North East pirate hunter Nick Dunn will be remanded in an Indian prison after being charged by police in India.
Officers have now lodged charges against Nick and 34 other crew members from his security ship.
If the charges are accepted by the courts the group could be held up to months or even a year in the prison before they face trial.
It is not yet clear what the men have been charged with but they were originally arrested for going into the Indian waters with firearms, procuring diesel and not having the correct documentation.
Nick’s sister Lisa, 34, also of Ashington, said: “We never thought there was ever going to be a charge. I feel numb, it’s like it’s not real. I don’t think it’s hit home.
“We haven’t tried to deal with it, we never thought it would happen. We haven’t come to terms with it or accepted it.
“They were so close to getting out and then they deal this card, it’s horrific. I can’t imagine what the lads are going through.”

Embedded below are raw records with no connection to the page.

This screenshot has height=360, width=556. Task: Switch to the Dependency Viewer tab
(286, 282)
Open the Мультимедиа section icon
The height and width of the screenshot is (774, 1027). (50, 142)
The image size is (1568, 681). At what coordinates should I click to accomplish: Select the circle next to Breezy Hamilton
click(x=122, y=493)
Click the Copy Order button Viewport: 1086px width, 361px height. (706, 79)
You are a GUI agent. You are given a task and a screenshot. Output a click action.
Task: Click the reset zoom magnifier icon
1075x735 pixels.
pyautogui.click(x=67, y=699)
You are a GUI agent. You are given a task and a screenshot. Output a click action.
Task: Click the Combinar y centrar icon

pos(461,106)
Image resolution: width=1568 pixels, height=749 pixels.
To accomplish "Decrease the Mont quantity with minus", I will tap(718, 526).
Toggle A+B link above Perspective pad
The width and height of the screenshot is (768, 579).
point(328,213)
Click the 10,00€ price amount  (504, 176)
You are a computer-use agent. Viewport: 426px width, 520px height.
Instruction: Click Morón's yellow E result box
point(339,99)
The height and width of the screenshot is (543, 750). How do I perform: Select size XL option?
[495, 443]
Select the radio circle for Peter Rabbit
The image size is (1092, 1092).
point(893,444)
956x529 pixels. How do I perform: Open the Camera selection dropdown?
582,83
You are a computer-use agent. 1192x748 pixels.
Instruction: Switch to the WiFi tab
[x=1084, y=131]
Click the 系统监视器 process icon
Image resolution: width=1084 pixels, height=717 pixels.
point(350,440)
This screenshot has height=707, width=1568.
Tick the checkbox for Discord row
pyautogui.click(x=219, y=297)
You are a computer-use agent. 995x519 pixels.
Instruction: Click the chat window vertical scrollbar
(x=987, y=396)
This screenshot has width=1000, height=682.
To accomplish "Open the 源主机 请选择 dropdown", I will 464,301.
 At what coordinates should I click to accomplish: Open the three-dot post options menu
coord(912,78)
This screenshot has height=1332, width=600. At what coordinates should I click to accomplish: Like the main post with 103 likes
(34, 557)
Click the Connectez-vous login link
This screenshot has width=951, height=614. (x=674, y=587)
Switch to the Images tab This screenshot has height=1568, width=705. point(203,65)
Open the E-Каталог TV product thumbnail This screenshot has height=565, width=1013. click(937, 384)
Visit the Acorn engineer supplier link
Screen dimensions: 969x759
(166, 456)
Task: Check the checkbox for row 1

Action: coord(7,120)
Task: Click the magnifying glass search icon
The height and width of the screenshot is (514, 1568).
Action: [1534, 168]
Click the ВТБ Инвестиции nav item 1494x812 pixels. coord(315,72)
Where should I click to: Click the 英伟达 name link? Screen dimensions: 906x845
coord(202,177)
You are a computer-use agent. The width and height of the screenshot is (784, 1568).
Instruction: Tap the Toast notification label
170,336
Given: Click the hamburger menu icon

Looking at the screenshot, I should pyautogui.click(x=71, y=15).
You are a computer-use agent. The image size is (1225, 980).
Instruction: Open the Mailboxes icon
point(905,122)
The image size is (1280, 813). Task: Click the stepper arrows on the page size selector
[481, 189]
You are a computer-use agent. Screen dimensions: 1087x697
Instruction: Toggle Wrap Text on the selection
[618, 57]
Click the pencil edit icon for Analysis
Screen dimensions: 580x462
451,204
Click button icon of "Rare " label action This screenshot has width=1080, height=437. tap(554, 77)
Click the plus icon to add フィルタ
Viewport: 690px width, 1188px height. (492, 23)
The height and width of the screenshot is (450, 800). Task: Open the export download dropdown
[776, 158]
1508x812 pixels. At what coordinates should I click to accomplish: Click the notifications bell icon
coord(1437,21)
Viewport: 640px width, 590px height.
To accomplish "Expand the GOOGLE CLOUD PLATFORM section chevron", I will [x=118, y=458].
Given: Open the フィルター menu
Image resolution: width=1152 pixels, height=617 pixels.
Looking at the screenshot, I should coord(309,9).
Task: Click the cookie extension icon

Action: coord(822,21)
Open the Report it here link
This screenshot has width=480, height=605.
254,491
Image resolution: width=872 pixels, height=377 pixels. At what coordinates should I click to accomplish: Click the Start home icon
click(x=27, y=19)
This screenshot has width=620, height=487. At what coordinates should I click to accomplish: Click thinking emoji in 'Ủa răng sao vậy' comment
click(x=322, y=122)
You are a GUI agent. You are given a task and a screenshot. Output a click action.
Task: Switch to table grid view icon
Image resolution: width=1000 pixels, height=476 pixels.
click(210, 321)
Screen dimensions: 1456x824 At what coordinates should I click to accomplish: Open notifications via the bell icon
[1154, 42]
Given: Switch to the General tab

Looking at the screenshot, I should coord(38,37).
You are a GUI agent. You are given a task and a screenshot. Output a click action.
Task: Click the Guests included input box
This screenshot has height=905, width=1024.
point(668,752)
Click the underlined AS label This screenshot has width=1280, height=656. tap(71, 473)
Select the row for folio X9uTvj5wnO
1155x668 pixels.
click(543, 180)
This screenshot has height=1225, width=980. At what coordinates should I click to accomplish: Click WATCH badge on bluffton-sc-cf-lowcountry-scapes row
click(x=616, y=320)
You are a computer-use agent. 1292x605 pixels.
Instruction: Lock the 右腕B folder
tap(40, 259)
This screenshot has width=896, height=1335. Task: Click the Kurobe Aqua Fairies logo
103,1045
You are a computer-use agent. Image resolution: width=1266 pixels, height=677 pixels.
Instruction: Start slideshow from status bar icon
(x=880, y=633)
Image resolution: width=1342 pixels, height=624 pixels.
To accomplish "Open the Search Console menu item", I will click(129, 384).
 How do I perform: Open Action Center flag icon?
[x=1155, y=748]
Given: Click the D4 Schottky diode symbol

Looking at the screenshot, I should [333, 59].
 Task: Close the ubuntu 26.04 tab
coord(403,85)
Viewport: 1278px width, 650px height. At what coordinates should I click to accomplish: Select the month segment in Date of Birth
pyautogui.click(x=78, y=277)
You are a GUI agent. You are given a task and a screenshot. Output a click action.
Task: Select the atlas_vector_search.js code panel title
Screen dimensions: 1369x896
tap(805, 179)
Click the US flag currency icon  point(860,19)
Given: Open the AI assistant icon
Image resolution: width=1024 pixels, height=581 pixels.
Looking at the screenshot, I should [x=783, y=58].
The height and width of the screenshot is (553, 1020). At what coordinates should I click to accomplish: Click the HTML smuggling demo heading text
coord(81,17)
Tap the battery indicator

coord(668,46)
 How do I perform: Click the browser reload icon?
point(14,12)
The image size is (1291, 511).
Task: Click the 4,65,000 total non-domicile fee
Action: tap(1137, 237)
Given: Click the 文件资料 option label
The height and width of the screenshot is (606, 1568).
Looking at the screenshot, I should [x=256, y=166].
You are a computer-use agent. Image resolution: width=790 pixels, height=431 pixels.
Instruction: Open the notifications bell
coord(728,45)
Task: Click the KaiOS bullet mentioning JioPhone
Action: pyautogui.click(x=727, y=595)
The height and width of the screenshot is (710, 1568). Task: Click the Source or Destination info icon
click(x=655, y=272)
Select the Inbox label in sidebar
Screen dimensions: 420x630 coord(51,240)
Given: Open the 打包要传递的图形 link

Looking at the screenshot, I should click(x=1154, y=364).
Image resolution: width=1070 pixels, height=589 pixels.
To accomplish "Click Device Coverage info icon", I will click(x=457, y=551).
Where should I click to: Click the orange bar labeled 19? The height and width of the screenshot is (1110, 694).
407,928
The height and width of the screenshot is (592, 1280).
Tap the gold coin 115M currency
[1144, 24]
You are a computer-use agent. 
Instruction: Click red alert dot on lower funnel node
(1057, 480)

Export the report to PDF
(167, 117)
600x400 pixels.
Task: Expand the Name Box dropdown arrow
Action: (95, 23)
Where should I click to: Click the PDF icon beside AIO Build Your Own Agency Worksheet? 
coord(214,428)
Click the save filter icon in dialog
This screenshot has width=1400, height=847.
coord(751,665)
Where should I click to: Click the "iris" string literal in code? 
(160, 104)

Last week The Journal reported how Mr Dunn, a former paratrooper, was preparing to be freed from prison before a petition by prosecutors against the decision to grant bail was given.
Mr Dunn was working on-board the MV Seaman Guard Ohio to protect commercial shipping in the Indian Ocean.
He, along with five other former British Army soldiers, were arrested while working for AdvanFort – a US-owned maritime security company.
A Foreign Office spokeswoman said: “We can confirm that six British Nationals were arrested in October. We are providing consular assistance and we are in touch with local authorities.”
Ms Dunn said: “Although this is happening it’s like we’re not really living it. It’s like I’m living another life at the minute.
“Three months have passed and it still feels surreal. The last time we spoke to Nick was when he was arrested.
“He was put in prison in October and that has been his life since.”
Lisa and Nick’s parents Margaret, 59, and Jim, 66, are yet to speak to Nick.
The crew, which includes five other British ex-soldiers, have been held since October 18.
When the news first broke, a petition was launched calling on Foreign Secretary William Hague to act, which was signed by more than 40,000 people.